Assignment:
Check the records below line by line. Give the count of lines with "computer", and nothing else.

Data section: Begin

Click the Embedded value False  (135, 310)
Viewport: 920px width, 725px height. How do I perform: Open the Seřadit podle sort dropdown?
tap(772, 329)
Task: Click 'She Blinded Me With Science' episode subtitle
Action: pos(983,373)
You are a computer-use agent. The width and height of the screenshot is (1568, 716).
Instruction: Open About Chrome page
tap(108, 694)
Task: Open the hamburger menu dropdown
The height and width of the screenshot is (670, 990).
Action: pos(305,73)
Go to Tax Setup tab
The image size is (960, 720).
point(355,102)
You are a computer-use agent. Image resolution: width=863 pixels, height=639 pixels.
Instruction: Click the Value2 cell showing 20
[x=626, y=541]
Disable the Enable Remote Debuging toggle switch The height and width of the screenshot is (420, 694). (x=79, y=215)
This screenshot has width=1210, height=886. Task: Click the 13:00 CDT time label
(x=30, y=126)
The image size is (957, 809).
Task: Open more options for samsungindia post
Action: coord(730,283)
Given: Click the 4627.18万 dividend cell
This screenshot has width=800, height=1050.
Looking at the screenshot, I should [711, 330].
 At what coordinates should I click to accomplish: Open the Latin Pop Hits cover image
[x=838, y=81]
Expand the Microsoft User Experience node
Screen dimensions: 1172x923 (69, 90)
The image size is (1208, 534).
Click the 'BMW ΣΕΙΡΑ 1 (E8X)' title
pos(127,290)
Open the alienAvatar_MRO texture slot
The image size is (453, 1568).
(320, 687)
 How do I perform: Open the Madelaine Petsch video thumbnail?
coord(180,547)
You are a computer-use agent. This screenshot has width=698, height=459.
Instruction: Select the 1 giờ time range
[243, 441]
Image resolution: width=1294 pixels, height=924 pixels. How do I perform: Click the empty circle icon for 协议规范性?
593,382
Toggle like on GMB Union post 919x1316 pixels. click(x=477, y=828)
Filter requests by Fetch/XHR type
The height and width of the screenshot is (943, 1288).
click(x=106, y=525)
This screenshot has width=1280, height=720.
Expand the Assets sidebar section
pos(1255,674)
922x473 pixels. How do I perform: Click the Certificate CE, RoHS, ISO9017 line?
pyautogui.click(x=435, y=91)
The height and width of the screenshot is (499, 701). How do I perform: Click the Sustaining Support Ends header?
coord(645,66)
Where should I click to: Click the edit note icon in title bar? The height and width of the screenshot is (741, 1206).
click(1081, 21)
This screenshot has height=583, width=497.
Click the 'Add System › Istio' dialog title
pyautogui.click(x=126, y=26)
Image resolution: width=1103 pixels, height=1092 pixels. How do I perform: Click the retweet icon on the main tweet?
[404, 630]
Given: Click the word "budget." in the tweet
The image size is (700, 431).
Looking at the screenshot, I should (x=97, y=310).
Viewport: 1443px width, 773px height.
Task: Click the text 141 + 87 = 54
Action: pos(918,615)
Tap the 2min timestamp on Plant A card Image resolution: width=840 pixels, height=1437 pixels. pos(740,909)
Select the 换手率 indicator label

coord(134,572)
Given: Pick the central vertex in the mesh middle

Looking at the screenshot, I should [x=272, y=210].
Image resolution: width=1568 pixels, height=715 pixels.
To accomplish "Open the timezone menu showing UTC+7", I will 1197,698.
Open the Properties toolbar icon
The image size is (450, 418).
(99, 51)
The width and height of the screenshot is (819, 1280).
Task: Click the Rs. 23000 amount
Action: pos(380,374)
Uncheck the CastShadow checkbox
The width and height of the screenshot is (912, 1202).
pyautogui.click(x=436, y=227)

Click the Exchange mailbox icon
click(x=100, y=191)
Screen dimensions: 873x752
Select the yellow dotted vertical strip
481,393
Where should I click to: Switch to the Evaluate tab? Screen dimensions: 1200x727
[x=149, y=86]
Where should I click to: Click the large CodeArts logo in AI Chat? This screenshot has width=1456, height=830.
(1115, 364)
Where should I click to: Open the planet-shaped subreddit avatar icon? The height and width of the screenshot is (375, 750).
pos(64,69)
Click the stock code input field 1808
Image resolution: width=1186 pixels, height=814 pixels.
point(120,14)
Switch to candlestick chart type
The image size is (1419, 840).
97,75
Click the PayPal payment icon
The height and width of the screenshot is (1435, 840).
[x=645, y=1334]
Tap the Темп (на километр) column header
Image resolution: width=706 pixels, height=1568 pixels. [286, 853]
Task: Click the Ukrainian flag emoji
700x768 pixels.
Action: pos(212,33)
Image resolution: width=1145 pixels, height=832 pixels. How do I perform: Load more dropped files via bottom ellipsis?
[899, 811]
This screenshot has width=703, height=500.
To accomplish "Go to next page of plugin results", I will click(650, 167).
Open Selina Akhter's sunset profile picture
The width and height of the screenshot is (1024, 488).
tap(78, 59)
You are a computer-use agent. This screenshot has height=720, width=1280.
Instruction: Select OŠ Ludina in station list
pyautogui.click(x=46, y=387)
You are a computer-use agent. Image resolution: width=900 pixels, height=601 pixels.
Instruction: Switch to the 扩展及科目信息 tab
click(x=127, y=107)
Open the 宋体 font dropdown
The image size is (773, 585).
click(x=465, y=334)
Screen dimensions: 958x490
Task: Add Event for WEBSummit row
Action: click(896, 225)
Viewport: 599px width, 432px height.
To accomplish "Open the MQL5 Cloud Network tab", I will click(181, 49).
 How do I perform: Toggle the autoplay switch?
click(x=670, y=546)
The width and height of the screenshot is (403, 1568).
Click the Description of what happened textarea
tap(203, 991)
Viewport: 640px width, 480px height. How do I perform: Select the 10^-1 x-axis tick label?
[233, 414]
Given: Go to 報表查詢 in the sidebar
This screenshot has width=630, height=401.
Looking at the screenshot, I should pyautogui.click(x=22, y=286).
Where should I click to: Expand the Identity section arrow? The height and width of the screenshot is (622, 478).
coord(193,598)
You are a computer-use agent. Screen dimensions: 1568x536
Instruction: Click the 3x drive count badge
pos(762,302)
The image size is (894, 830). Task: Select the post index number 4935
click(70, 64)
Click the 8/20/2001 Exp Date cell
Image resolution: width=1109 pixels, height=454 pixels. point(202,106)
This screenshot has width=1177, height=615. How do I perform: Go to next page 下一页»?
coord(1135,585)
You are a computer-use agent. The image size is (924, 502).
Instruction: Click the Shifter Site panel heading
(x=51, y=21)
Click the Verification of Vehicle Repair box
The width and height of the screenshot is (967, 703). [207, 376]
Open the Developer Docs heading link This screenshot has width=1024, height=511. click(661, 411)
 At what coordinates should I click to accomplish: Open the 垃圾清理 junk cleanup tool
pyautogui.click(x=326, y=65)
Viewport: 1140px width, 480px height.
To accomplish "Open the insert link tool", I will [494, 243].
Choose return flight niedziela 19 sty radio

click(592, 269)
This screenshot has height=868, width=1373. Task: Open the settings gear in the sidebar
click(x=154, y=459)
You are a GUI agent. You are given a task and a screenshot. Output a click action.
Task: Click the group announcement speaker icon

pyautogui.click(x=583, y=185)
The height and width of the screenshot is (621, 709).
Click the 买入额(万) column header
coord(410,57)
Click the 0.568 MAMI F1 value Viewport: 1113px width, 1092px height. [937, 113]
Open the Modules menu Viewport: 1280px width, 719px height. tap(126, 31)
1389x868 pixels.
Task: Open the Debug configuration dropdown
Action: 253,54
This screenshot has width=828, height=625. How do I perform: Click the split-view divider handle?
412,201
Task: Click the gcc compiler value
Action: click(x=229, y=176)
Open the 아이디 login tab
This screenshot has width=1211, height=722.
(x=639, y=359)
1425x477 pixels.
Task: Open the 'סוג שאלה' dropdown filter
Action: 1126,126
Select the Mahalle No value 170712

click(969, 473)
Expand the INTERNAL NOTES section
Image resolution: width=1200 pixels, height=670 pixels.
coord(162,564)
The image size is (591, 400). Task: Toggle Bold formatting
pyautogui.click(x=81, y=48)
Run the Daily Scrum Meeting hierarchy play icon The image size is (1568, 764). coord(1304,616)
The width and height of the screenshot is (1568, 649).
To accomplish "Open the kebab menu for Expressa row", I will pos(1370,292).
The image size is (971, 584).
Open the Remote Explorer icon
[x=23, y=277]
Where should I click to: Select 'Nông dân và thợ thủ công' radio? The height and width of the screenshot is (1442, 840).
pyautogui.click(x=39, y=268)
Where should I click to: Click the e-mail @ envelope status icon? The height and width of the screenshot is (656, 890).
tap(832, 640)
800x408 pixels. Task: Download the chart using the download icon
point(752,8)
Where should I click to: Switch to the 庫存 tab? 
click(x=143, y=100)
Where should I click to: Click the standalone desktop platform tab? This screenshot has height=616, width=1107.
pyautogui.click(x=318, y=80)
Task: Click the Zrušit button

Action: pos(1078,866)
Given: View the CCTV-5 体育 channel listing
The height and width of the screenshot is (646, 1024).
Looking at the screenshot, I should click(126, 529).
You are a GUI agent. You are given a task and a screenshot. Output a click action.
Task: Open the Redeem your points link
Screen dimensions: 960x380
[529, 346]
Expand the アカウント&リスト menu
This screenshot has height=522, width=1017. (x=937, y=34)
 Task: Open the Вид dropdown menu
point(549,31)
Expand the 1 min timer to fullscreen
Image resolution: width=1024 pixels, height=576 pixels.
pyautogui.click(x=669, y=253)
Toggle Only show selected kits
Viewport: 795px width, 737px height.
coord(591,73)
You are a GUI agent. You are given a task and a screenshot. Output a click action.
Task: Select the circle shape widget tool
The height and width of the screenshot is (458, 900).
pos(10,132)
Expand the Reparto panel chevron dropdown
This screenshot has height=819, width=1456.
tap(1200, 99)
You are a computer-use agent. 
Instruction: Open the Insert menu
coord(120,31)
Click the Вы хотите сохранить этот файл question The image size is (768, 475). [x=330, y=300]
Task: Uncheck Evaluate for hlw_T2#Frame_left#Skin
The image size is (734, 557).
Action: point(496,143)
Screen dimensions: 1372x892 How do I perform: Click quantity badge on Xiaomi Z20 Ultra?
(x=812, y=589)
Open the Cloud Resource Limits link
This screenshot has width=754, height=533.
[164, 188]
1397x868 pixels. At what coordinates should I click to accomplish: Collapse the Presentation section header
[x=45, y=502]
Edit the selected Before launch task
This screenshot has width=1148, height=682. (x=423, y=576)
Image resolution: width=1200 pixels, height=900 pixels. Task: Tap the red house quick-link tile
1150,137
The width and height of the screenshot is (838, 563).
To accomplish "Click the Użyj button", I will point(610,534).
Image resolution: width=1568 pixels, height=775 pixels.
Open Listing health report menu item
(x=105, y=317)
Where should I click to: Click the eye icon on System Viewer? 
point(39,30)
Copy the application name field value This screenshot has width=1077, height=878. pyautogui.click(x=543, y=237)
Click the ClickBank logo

Data section: End

Completed task:
8